● **Data under study**:
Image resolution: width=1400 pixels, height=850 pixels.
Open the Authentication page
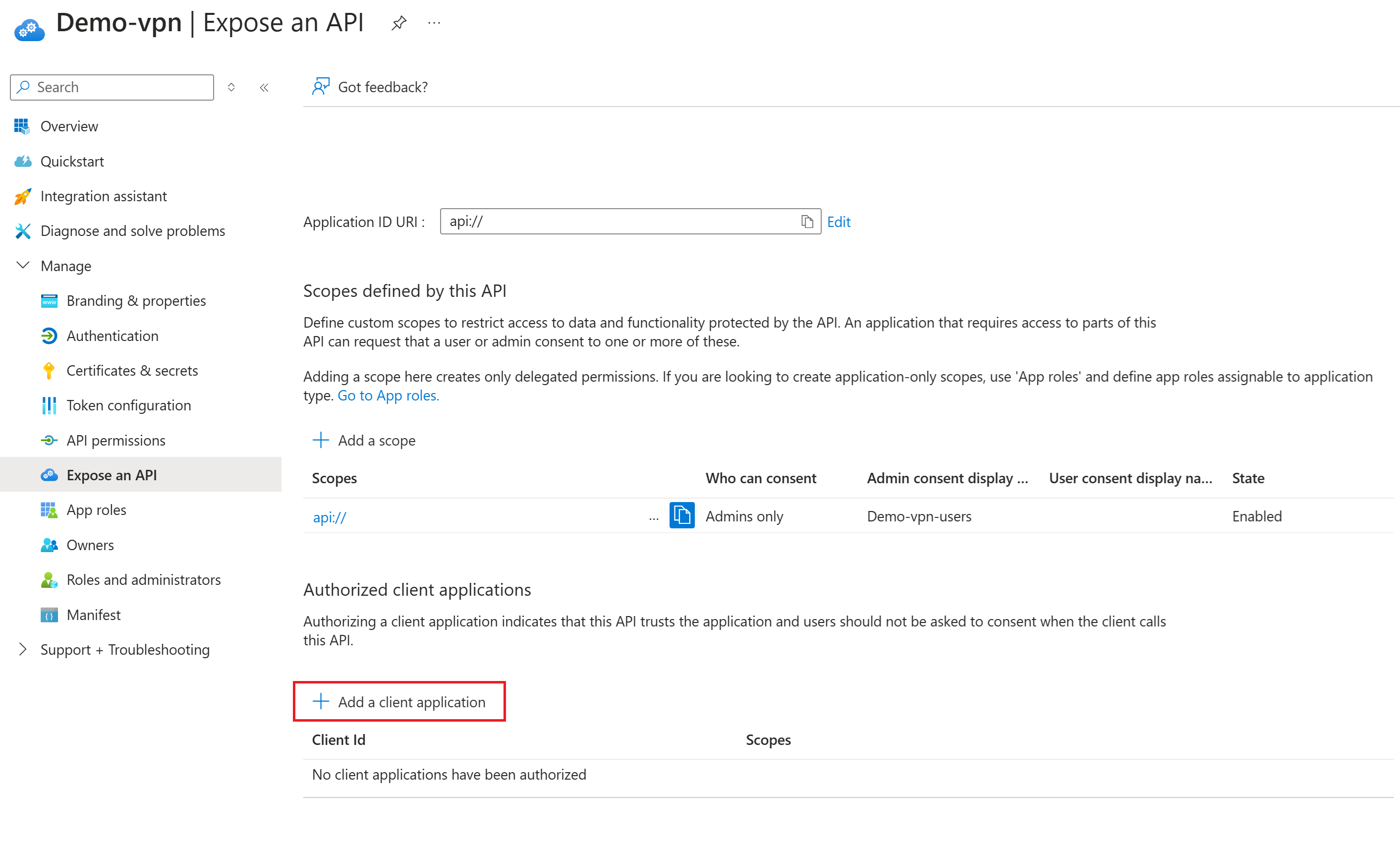coord(112,336)
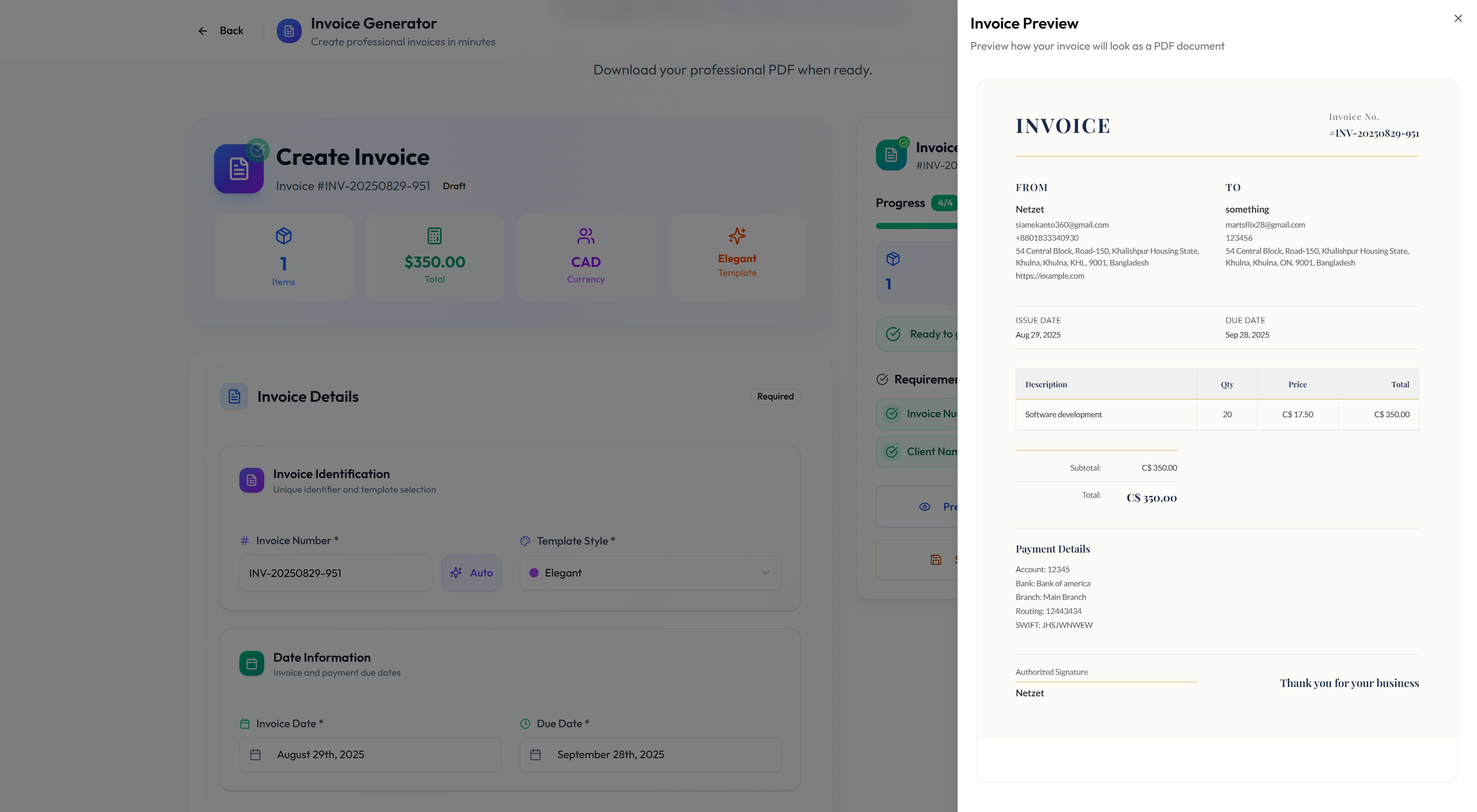Open the Template Style Elegant dropdown
The image size is (1477, 812).
click(x=650, y=573)
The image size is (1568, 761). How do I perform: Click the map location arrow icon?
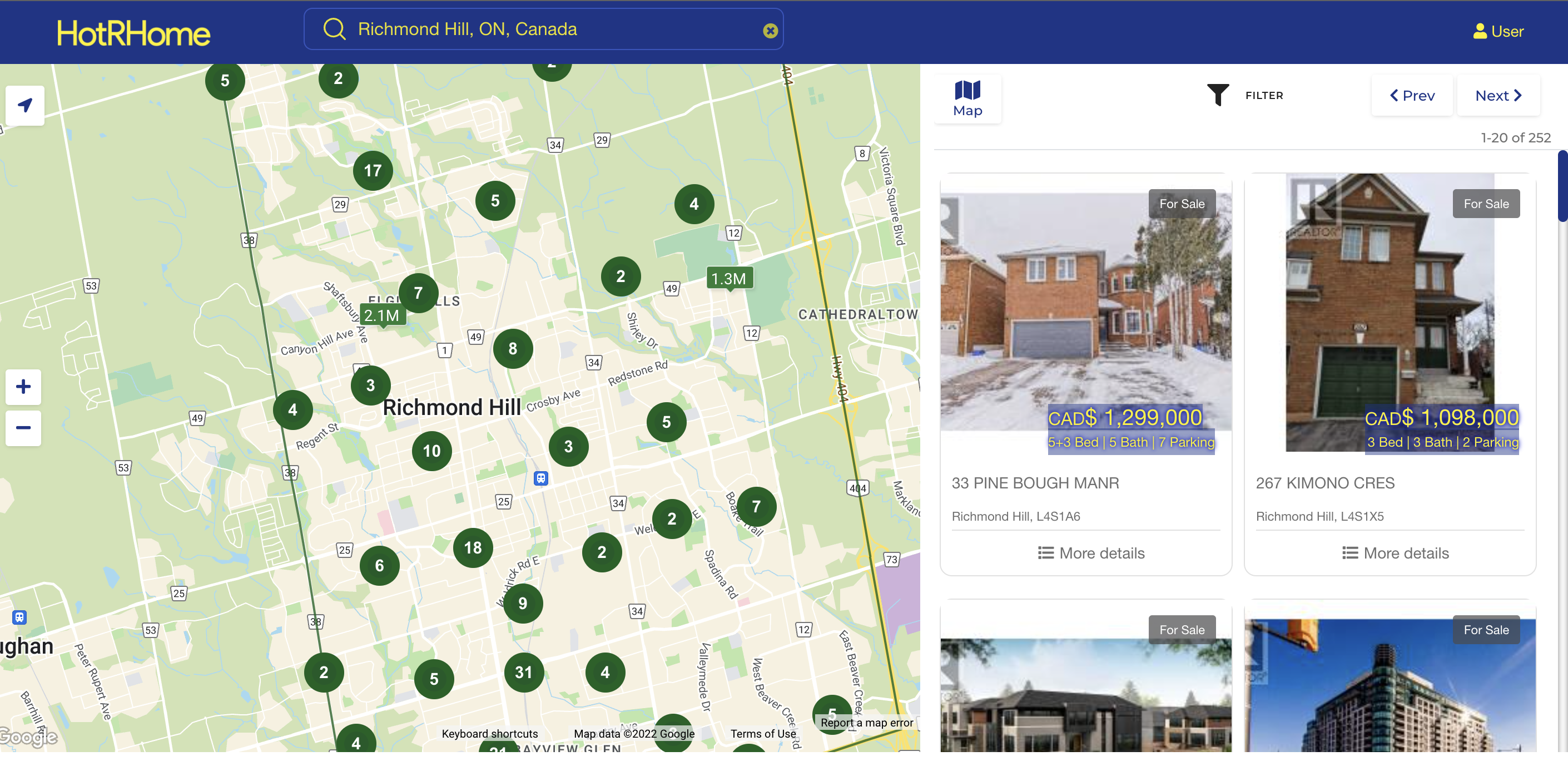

● **Work task**: Reproduce exactly the line containing "Open the Authentication page" and every line after it in the material above, up to and including the last. Exclude all pictures.

● **Output below**:
Open the Authentication page
coord(112,336)
Open the Template Style Elegant dropdown
The image size is (1477, 812).
click(x=650, y=573)
The image size is (1568, 761). How do I perform: Click the map location arrow icon?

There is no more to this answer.